Namun, perjalanan kariernya di Arsenal kerap diwarnai masalah cedera. Pemain asal Italia ini tercatat telah sebulan absen akibat cedera otot yang dialaminya saat sesi pemanasan sebelum laga melawan Brighton & Hove Albion pada 27 Desember lalu. Musim ini, Calafiori baru mencatatkan 20 penampilan dengan kontribusi satu gol dan tiga assist, sebagian besar terganggu oleh rentetan cedera.
Harapan Besar untuk Laga Krusial
Mengingat Arsenal akan menghadapi jadwal padat dengan banyak pertandingan penting hingga akhir musim, kehadiran Calafiori sangat dinantikan. Kehadirannya akan menjadi suntikan moral dan kekuatan tambahan bagi tim asuhan Mikel Arteta.

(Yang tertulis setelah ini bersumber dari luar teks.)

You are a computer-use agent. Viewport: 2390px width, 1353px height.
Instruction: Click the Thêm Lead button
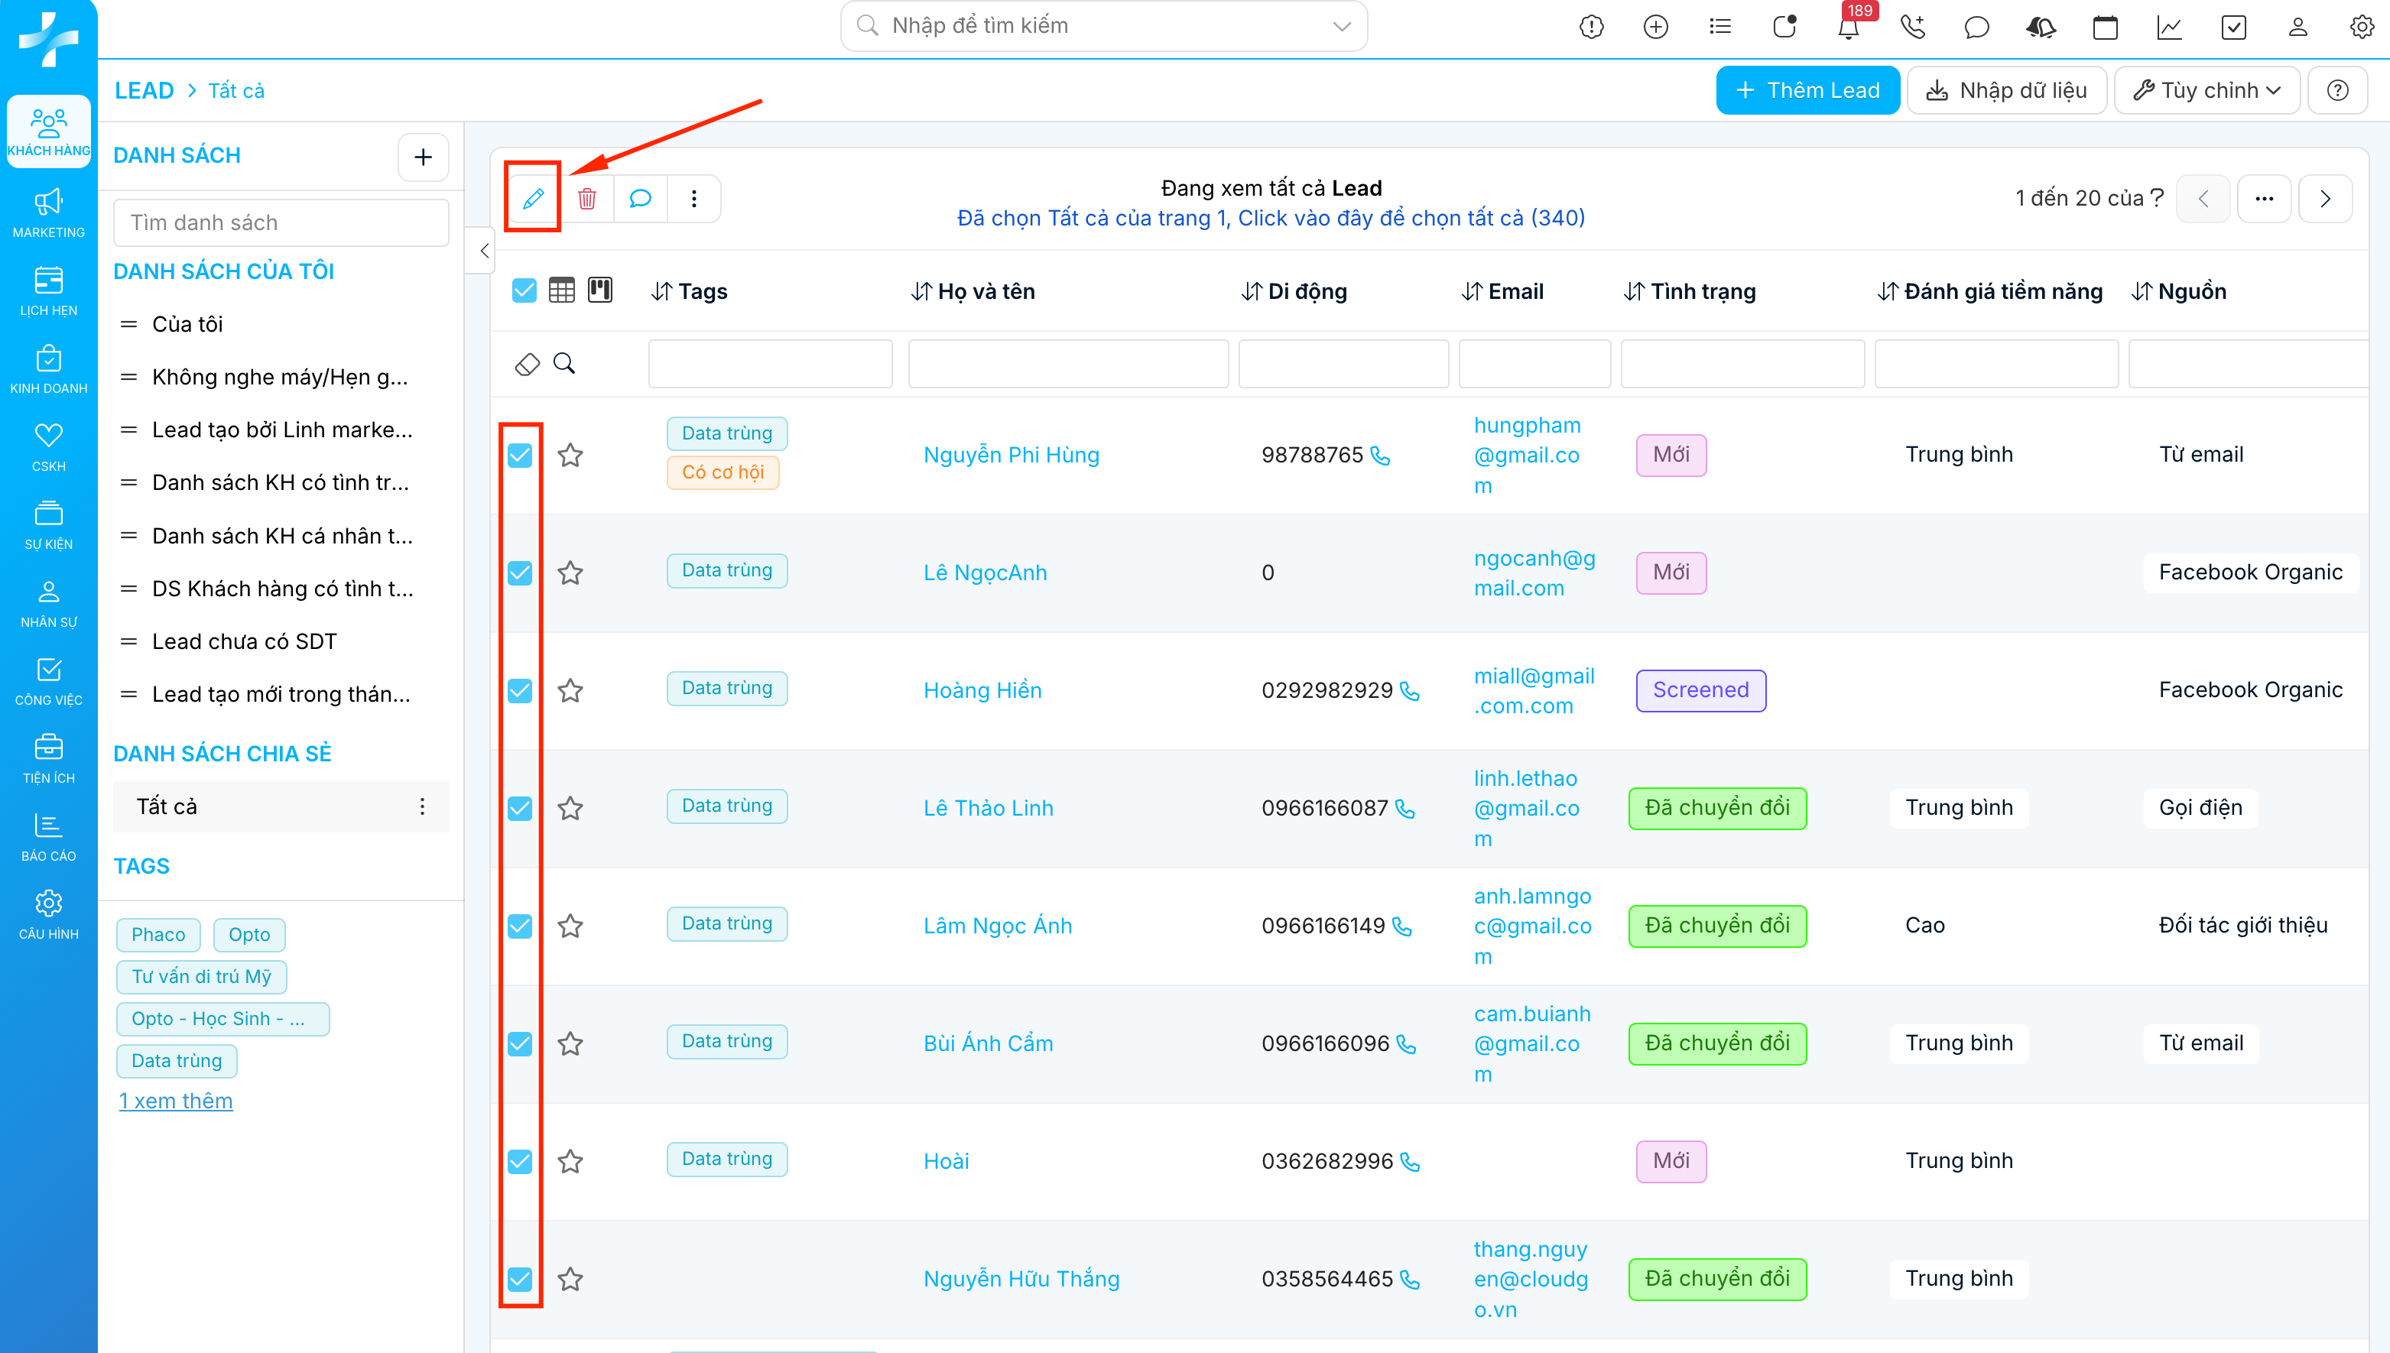point(1806,90)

Hingga berita ini diturunkan, manajer Arsenal, Mikel Arteta, belum memberikan kepastian apakah Calafiori dapat diturunkan dalam laga melawan Manchester United. Meskipun demikian, Calafiori dilaporkan telah mengikuti sesi latihan bersama skuad Arsenal sebagai persiapan jelang pertandingan tersebut. Selain Calafiori, Piero Hincapie juga masih menepi sejak awal tahun karena mengalami cedera.
“Kami masih punya satu sesi latihan lagi untuk mengecek kondisi semua pemain dan membuat keputusan siapa yang akan masuk skuad, jadi kita lihat saja besok,” ujar Arteta di situs resmi klub.
Arteta menambahkan, timnya terus berupaya beradaptasi dengan kualitas pemain yang dimiliki. Ia menekankan bahwa beberapa pemain memiliki dinamika dan kemampuan menguasai ruang lebih baik, yang membuat mereka lebih nyaman dalam bermain dan saling bekerja sama. “Beberapa pemain mungkin posisinya tidak bisa diubah, lebih posisional. Riccardo punya kualitas untuk bermain di banyak posisi,” jelasnya.